Le Conseil national des barreaux a toujours manifesté son intention de prendre un rôle actif sur le sujet de la réutilisation de la donnée judiciaire, en demandant notamment la création d’une instance publique chargée de la régulation et du contrôle des algorithmes utilisés pour l’exploitation de la base de données des décisions de justice ainsi que de leur réutilisation, dont doivent, notamment, être membres la Cour de cassation, le Conseil d’Etat et le Conseil national des barreaux.
Après avoir constaté la nécessité de déterminer le fonctionnement technique et éthique de chacune des technologies portées par les Legaltechs du domaine de la « Justice prédictive » ainsi que leur utilité pratique pour les professionnels du droit, l’assemblée générale du Conseil national des barreaux (CNB), réunie les 5 et 6 juillet 2019, a donné mandat au groupe de travail Legaltech de piloter une étude comparative.
L’étude, conduite en cinq phases, a été pilotée par le Groupe de travail Legaltech, composé de membres élus du CNB et mise en œuvre par Sopra Steria Next dont l’équipe était composée à part égale d’experts des projets de transformation numérique dans le monde judiciaire et d’experts en data science.
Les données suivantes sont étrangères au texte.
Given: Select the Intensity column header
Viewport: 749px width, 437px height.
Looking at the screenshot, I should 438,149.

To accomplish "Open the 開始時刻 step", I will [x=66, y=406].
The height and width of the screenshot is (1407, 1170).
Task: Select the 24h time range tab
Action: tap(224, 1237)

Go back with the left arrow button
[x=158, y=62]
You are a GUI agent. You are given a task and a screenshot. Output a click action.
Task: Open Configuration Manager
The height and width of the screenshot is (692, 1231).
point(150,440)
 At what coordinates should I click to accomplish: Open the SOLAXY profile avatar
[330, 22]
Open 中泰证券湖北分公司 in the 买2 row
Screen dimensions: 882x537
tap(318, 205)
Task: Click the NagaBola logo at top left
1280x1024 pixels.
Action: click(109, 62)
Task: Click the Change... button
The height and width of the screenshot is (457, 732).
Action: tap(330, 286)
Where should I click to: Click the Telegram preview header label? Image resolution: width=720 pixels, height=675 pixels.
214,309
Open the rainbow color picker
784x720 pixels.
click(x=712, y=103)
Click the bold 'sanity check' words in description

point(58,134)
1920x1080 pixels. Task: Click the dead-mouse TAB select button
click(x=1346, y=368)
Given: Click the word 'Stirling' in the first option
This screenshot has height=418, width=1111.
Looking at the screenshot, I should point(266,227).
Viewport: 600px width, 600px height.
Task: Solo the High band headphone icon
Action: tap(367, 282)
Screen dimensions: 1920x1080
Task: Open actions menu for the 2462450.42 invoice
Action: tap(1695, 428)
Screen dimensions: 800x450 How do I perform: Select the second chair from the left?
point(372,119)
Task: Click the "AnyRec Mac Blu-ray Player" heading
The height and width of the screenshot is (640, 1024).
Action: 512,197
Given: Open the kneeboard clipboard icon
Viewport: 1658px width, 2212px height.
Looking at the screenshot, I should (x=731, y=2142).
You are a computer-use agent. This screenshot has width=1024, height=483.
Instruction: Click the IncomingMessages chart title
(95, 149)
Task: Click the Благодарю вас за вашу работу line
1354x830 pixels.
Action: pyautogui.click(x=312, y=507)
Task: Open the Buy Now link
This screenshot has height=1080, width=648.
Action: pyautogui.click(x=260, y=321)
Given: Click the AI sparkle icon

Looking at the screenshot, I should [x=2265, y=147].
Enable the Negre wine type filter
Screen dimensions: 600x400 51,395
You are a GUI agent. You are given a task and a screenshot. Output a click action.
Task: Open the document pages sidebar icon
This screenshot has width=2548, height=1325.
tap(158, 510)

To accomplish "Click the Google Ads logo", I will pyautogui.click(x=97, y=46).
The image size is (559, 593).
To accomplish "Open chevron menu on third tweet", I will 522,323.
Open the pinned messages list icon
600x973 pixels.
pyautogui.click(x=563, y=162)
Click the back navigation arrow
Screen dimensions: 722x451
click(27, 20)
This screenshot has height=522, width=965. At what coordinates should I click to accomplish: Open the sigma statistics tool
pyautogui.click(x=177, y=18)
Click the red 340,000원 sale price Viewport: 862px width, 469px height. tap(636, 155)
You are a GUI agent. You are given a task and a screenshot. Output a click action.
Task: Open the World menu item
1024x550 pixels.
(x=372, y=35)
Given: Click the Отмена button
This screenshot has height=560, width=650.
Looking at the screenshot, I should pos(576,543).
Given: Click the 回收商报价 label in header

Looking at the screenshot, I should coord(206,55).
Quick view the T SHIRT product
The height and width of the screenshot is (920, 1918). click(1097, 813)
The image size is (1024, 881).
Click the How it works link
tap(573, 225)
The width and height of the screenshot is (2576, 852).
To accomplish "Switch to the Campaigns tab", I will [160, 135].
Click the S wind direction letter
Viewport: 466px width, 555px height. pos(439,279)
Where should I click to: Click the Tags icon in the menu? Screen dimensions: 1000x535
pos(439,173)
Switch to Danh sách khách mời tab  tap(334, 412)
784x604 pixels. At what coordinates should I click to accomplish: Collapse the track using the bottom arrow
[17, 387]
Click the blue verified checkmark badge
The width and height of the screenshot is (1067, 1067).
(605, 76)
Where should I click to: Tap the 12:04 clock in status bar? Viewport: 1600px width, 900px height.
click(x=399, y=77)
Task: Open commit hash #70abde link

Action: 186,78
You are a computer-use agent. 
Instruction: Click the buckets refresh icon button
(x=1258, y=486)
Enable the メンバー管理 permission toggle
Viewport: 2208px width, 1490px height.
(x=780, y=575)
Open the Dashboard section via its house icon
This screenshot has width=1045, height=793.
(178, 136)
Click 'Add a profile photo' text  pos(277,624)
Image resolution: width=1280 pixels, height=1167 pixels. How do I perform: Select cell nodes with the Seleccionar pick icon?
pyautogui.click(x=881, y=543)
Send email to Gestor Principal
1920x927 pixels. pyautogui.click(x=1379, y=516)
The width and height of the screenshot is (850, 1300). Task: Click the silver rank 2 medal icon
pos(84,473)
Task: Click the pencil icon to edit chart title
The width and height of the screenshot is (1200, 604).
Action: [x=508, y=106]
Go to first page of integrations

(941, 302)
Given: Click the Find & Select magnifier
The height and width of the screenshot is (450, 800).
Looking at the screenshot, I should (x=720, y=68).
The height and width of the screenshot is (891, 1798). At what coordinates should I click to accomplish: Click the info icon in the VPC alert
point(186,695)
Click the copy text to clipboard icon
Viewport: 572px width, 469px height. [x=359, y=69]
Sur la base des conclusions issues de cette étude, des travaux d’ores et déjà initiés par le CNB et de l’expertise de ses membres le groupe de travail Legaltech a établi les 14 préconisations d’actions suivantes :
1. Promouvoir l’usage exclusif de la notion de jurimétrie dans les communications, publications ou lors des événements organisés par le CNB sur le sujet ;
2. Proposer un kit de formations visant à améliorer la compréhension des technologies et des résultats qu’elles fournissent ;
3. Créer un club utilisateurs au sein du CNB afin de partager les bonnes pratiques, formaliser des retours d’expériences et faire valoir les ajustements ou évolutions requis ;
4. Créer un groupe de travail en lien avec la Commission des règles et usages afin de mener des réflexions sur l’application de nos règles déontologiques dans le cadre du recours à l’intelligence artificielle ;
5. Promouvoir une offre de jurimétrie qui réponde aux attentes des avocats français et à des principes éthiques fondamentaux ;
6. Penser des stratégies de mutualisation d’acquisition des outils par l’intermédiaire des instances représentatives de la profession ;
7. Faire conduire par l’Observatoire de la profession d'avocat en lien avec le CREA une étude portant sur les impacts des outils de jurimétrie au sein des différentes branches du droit et mener une réflexion sur ces sujets ;
8. Ouvrir une réflexion sur la notion de consultation juridique à la lumière de l’utilisation des outils de jurimétrie ;
9. Promouvoir une Charte sur la transparence et l’éthique de l’utilisation de la donnée judicaire ;
10. Promouvoir une politique progressive d'open data judiciaire qui pourrait notamment s'appliquer ressort par ressort ;
11. Développer en commun avec les instances compétentes une approche spécifique de la question de l’accessibilité, de l’auditabilité et du contrôle des algorithmes ;
12. Elaborer une stratégie de large intégration du numérique dans les activités des professionnels du droit et de la justice ;
13. Prendre part aux expérimentations menées sur la jurimétrie par les diverses parties prenantes ;
14. Etendre aux formations initiales en faculté de droit la politique de mise à niveau en matière d’usage et de conception d’outils numériques.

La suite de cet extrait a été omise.